PNF Stretching

 

PNF stretching ideas

 

Stretching has long been employed being a way to enhance flexibility. Particularly when playing sports, if a person is not able to perform because of a failure to move a joint through a good range of flexibility, this may become a concern. Having the ability to move a joint via a full range of motion, or even having the ability to hyperextend this joint, will allow for far better performance for both athletes and people generally. At this point, what exactly is PNF stretching?

 

PNF Stretching

 

Sports medicine has classified four primary types of stretching. In no specific order, these are PNF stretching, Dynamic, Static, and Ballistic. What does PNF mean? Proprioceptive Neuromuscular Facilitation. I understand, that’s not very self-instructive is it. Don’t worry, that’s the reason why I’m here. PNF stretching basically identifies any type of stretching out that involves having a partner stretch you employing a mixture of muscle contraction and muscle relaxation techniques. It’s probably the most efficient forms of flexibility training to increase your range of flexibility. 

 

PNF stretching typically involves a period of muscle contraction for 7-15 seconds, instantly accompanied by a duration of muscle relaxation for the next 7-15 secs. It is recommended to not take more than 20-30 secs in between each stretch. 

 

Types Of PNF Stretching

 

Contract Relax

A partner moves the subject’s extended leg to a point of moderate discomfort and holds for a few seconds. The subject concentrically contracts the hamstring through a range of motion. The subject then calms as their partner does a second unaggressive range of flexibility, extending the muscle even more compared to the first time, due to autogenic self-consciousness being activated by the contraction phase of the stretch.

 

Hold Relax

A partner moves the subject’s expanded leg to a point of mild discomfort and keeps for a couple of seconds.
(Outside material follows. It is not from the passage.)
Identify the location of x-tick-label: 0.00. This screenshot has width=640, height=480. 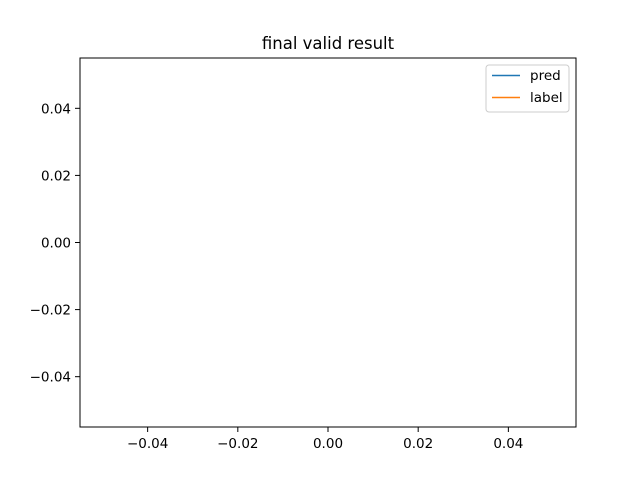
(328, 444).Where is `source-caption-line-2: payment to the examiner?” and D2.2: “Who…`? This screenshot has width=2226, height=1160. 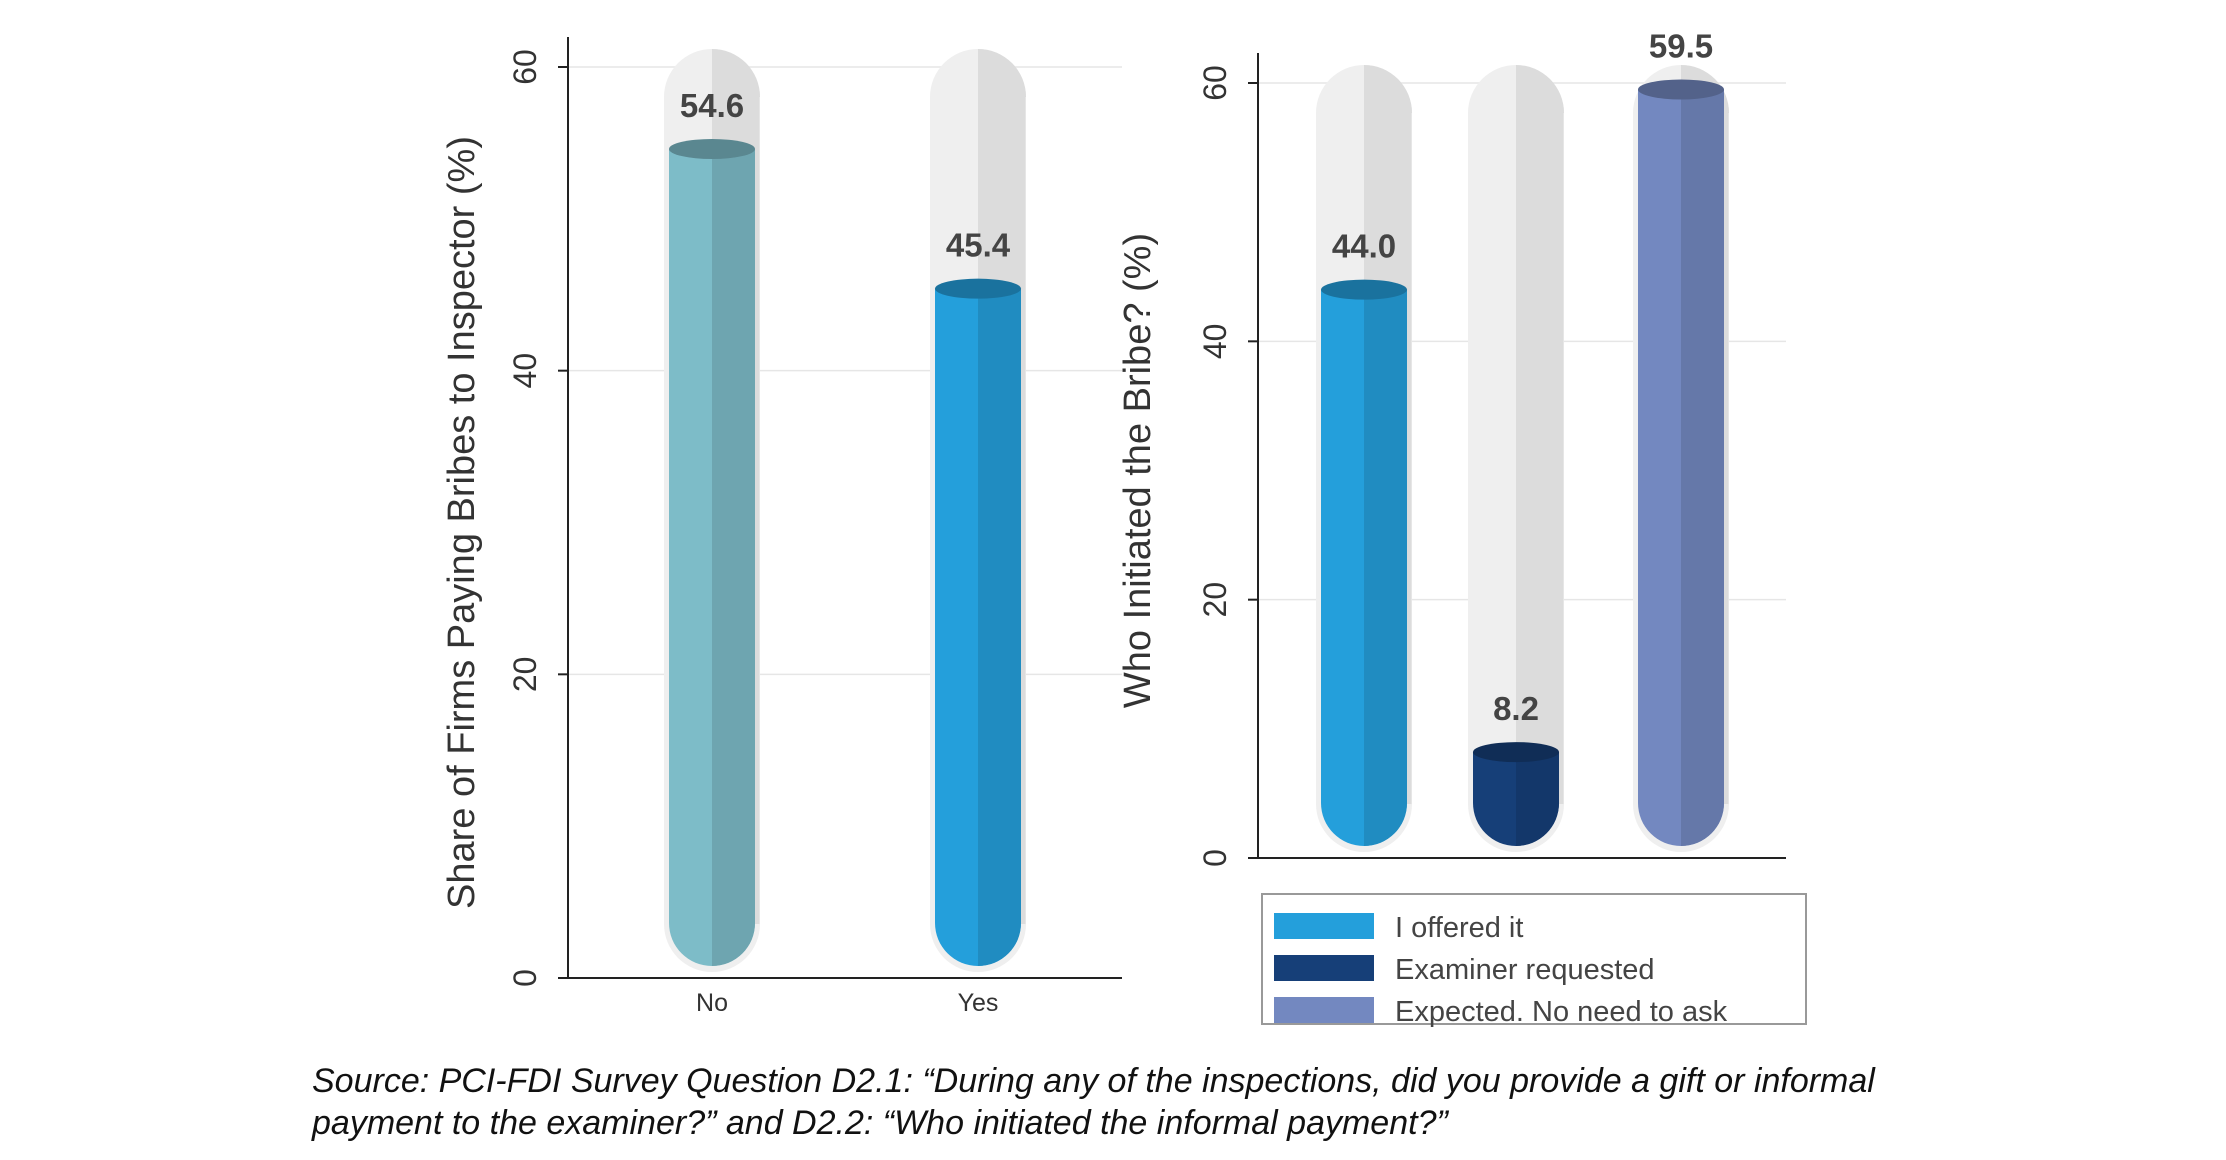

The subject isometrically contracts the hamstring by pushing their extended leg against their partner. The subject then calms while the partner finishes another unaggressive stretch, stretching out the muscle even more compared to first time due to autogenic inhibition being triggered by the contraction phase of the stretch.

 

Hold-Relax Using Opposing Muscle Contraction

A partner moves the subject’s expanded leg to some extent of moderate soreness and keeps for a couple of seconds. The subject isometrically contracts the hamstring by forcing their expanded leg towards their partner. The subject then calms and enables the partner perform one more passive stretch, this time around, while the subject flexes the hip. This initiates reciprocal inhibition which allows this second stretch to be greater.